Choosing the right financial advisor in Utah can feel overwhelming. One key factor that often gets overlooked is how advisors get paid. This affects the advice you receive and how well your interests align with theirs. Financial planners typically use one of three compensation methods: commission-based, fee-based, or fee-only. Understanding these differences helps you make an informed choice that protects your financial future.



Eye-level view of a financial advisor’s desk with Utah landscape visible through the window
Financial advisor’s workspace with Utah mountain view

Financial advisors’ workspace in Utah showing a clear view of the mountains, symbolizing transparency and clarity in financial planning.



Commission-Based Financial Advisors


Commission-based advisors earn money by selling financial products such as insurance policies, mutual funds, or annuities. Their income depends on the products they sell, which means they receive a commission from the company providing the product.


How Commission-Based Compensation Works


  • Advisors recommend products and receive a percentage of the sale.

  • The more products sold, the higher their earnings.

  • Commissions can be one-time or ongoing, depending on the product.


Pros and Cons


Pros:


  • No upfront fees for clients in many cases.

  • Can be suitable for clients who want specific products like insurance.


Cons:


  • Potential conflict of interest since advisors might push products that pay higher commissions.

  • Advice may not always be unbiased or in the client’s best interest.

  • Difficult to know the total cost of advice upfront.


Example


Imagine a Utah resident looking for retirement income solutions. A commission-based advisor might recommend an annuity that pays them a 5% commission (and in some cases drastically more!). While the product might be suitable, the advisor’s recommendation could be influenced by the commission rather than the client’s best option.



Fee-Based Financial Advisors


Fee-based advisors combine fees and commissions. They charge a fee for their advice or planning services and may also earn commissions from selling financial products.

————

• [Tasks to complete]
1 - List the financial products that the piece on Utah financial advisors says commission-based advisors sell.
2 - Copy out the stretch of the records from the line containing "Click Разместить рекламу footer link" through the line containing "will (x=417, y=363).".
The records below have no connection to the piece on Utah financial advisors.

————

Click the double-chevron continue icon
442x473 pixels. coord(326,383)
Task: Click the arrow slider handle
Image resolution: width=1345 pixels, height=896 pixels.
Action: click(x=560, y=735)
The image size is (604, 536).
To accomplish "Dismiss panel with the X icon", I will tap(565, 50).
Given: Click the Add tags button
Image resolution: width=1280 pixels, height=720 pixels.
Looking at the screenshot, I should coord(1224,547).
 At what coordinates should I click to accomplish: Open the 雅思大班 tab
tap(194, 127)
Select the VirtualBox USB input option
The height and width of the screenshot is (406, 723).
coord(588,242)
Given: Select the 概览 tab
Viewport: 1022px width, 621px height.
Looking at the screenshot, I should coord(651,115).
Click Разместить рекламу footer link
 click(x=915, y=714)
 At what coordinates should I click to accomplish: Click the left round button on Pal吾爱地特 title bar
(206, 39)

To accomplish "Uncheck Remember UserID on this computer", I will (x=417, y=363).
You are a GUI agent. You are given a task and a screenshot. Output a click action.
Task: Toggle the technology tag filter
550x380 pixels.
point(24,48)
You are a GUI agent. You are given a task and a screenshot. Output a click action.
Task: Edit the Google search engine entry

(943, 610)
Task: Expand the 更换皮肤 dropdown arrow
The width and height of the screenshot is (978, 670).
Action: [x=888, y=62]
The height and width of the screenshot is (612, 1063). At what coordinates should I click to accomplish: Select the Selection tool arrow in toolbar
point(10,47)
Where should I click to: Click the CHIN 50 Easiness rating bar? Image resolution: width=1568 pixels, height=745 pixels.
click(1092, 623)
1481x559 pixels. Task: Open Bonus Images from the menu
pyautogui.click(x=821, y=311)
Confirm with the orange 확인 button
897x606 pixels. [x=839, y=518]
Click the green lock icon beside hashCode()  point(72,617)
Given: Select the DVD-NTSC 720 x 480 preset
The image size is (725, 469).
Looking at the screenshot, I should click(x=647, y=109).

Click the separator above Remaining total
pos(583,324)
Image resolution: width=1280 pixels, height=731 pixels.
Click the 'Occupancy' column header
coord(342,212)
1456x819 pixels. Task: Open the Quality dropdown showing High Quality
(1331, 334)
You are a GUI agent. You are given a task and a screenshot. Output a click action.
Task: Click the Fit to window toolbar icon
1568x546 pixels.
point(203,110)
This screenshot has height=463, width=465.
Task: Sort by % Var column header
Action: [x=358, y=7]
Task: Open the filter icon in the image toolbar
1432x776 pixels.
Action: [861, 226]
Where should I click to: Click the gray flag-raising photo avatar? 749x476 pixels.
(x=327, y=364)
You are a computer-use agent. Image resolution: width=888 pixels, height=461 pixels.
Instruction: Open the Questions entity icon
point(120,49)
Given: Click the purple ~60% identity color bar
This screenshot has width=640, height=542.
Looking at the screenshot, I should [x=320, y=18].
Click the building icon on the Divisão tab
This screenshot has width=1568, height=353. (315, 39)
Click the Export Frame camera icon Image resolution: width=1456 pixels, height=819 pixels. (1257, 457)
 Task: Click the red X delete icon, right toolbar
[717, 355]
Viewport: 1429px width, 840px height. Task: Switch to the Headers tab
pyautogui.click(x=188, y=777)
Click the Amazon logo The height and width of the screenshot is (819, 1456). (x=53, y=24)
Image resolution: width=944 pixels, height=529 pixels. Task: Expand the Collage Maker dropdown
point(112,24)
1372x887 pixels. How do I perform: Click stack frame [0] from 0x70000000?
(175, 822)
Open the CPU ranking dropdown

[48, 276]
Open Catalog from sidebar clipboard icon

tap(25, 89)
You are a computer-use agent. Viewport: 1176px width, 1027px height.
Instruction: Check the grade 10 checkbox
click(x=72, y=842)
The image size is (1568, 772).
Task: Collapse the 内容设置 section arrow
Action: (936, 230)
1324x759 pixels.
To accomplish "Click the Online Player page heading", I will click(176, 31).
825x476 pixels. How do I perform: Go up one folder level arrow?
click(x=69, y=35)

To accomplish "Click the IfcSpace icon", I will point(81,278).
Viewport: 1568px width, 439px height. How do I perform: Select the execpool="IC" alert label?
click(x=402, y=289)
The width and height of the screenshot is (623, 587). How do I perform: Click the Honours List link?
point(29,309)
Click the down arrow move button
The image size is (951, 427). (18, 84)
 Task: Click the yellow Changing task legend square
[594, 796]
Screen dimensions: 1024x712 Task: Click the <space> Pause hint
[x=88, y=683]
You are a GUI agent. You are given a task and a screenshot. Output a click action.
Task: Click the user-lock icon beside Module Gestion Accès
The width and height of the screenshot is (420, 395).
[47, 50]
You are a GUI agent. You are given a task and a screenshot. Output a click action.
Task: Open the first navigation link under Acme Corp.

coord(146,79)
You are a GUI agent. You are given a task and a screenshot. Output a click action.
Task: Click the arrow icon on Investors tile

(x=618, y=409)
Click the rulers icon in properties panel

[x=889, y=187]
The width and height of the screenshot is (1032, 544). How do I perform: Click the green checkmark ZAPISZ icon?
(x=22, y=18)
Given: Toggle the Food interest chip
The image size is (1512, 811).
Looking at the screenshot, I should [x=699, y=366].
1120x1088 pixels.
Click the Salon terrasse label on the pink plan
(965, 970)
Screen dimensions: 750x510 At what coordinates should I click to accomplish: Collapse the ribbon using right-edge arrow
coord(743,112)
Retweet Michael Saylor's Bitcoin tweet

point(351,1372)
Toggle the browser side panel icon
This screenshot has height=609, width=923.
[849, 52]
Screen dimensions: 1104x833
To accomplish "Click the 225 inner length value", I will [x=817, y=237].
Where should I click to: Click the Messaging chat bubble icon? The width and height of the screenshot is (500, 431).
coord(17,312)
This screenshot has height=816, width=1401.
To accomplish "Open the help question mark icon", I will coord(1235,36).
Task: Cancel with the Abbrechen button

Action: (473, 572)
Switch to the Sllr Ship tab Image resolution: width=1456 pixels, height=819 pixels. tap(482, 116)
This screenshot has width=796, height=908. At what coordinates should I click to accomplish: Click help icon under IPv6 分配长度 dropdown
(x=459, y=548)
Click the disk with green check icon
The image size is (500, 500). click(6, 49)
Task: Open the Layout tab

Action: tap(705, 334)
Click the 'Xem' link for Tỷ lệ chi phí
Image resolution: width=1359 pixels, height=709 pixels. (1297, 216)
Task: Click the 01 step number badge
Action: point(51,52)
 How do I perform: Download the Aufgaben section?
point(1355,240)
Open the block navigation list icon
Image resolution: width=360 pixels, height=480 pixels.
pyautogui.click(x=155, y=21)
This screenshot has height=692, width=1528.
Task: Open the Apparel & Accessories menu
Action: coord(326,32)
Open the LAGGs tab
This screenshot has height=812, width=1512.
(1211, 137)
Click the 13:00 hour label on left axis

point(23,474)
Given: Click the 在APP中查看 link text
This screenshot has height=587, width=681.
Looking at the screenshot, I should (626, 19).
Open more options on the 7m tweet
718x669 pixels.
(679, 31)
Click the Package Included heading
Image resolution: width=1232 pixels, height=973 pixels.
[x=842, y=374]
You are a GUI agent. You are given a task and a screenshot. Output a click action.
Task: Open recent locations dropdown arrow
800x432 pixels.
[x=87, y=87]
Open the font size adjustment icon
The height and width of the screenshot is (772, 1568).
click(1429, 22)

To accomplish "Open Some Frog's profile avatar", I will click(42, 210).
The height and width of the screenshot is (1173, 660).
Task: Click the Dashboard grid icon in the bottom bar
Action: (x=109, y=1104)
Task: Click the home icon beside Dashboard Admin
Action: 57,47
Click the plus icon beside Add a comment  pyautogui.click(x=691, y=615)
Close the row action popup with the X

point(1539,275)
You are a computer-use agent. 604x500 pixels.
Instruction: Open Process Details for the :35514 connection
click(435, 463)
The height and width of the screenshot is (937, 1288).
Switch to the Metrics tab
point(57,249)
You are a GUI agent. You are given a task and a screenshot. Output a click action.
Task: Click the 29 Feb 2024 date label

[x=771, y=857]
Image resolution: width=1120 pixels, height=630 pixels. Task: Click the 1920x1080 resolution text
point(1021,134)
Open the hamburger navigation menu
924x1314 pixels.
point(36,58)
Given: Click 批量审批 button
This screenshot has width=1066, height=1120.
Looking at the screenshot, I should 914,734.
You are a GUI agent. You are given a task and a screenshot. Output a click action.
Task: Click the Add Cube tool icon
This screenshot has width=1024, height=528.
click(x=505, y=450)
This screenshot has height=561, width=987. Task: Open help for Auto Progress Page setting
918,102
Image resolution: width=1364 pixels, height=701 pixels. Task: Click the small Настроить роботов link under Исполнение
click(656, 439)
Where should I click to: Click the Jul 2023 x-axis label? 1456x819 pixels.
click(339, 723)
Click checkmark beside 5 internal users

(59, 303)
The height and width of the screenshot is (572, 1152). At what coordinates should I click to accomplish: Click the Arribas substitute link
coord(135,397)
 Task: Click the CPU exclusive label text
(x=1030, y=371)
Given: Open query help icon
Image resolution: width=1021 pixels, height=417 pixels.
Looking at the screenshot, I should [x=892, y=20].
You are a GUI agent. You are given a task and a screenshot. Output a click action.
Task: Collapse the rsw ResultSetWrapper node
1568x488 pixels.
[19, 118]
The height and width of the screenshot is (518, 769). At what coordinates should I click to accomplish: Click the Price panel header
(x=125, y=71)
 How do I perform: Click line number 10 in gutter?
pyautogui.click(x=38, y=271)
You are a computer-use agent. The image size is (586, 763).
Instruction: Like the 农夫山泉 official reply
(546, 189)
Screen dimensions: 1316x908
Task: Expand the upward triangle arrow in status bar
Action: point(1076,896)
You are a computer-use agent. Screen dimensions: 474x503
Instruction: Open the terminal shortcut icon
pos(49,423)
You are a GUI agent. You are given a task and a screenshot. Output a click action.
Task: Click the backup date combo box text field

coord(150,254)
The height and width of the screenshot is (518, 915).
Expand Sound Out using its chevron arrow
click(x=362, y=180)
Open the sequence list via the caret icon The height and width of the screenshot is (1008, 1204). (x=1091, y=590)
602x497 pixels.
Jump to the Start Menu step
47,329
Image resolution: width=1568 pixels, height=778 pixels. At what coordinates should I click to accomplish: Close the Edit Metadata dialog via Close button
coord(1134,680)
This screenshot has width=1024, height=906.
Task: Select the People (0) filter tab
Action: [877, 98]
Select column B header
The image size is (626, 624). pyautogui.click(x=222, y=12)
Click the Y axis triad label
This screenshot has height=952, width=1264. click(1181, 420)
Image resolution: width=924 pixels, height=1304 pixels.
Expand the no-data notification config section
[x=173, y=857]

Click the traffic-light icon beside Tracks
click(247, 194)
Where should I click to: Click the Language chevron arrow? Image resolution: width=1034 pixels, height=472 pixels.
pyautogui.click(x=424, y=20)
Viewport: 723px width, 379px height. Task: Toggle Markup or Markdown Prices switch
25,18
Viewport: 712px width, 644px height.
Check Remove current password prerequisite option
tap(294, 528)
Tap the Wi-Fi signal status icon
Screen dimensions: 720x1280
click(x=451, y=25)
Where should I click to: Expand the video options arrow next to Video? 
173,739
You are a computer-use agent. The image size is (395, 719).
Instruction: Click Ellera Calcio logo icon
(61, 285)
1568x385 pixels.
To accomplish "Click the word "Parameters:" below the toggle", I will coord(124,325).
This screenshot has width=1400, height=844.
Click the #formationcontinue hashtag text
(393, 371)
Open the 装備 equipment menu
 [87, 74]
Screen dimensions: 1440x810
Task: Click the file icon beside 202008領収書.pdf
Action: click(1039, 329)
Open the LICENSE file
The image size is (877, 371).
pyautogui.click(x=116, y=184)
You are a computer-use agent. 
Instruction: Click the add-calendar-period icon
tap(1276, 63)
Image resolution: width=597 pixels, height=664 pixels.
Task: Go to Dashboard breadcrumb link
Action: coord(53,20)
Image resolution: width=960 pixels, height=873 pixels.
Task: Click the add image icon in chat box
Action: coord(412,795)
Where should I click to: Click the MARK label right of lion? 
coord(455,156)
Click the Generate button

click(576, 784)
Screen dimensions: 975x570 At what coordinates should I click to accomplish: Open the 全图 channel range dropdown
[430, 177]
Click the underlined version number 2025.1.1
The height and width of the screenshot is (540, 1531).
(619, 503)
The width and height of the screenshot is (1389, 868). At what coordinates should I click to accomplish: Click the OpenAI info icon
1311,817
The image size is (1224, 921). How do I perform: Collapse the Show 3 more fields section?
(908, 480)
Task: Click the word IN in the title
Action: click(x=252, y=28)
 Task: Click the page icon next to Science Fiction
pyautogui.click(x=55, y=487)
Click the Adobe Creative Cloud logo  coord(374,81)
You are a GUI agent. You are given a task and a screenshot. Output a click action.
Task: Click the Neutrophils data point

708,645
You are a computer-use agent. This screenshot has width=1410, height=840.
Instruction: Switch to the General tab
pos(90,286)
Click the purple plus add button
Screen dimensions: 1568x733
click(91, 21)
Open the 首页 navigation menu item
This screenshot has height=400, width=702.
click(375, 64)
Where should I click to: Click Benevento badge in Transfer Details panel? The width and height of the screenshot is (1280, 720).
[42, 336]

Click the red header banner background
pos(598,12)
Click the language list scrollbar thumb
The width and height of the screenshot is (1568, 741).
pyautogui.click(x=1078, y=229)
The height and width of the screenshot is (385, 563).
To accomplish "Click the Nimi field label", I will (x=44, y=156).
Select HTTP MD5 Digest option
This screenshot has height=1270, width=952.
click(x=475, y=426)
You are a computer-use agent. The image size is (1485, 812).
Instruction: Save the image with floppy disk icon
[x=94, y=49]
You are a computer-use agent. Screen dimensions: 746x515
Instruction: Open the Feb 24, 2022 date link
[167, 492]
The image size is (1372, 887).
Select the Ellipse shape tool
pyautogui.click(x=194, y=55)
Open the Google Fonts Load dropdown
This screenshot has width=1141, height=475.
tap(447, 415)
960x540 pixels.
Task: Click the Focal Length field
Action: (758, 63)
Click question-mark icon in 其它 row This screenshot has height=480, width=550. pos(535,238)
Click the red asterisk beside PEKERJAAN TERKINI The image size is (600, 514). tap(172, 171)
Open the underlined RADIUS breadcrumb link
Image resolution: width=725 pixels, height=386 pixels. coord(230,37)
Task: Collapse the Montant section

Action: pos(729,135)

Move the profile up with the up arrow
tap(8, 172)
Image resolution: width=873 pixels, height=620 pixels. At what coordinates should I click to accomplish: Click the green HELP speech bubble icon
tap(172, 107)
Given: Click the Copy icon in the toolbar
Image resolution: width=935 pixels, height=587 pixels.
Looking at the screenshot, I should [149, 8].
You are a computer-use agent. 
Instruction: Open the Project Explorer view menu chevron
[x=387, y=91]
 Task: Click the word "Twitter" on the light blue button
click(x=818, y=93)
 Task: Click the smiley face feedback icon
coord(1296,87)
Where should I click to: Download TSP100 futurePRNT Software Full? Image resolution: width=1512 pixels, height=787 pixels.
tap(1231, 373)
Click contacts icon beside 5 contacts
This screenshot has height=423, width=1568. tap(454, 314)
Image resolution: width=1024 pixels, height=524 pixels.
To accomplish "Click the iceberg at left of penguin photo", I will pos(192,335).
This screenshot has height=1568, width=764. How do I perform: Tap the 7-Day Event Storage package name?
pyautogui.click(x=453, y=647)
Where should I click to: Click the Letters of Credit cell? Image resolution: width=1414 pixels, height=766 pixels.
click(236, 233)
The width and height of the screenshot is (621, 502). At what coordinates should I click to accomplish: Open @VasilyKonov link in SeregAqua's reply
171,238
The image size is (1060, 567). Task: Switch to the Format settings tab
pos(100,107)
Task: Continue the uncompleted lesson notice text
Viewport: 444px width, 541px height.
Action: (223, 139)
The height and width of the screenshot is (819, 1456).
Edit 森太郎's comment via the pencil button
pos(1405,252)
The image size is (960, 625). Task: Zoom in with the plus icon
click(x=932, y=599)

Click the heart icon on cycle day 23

————

• [Answer set]
1 - Insurance policies, mutual funds, annuities

2 -
Click Разместить рекламу footer link
 click(x=915, y=714)
 At what coordinates should I click to accomplish: Click the left round button on Pal吾爱地特 title bar
(206, 39)

To accomplish "Uncheck Remember UserID on this computer", I will (x=417, y=363).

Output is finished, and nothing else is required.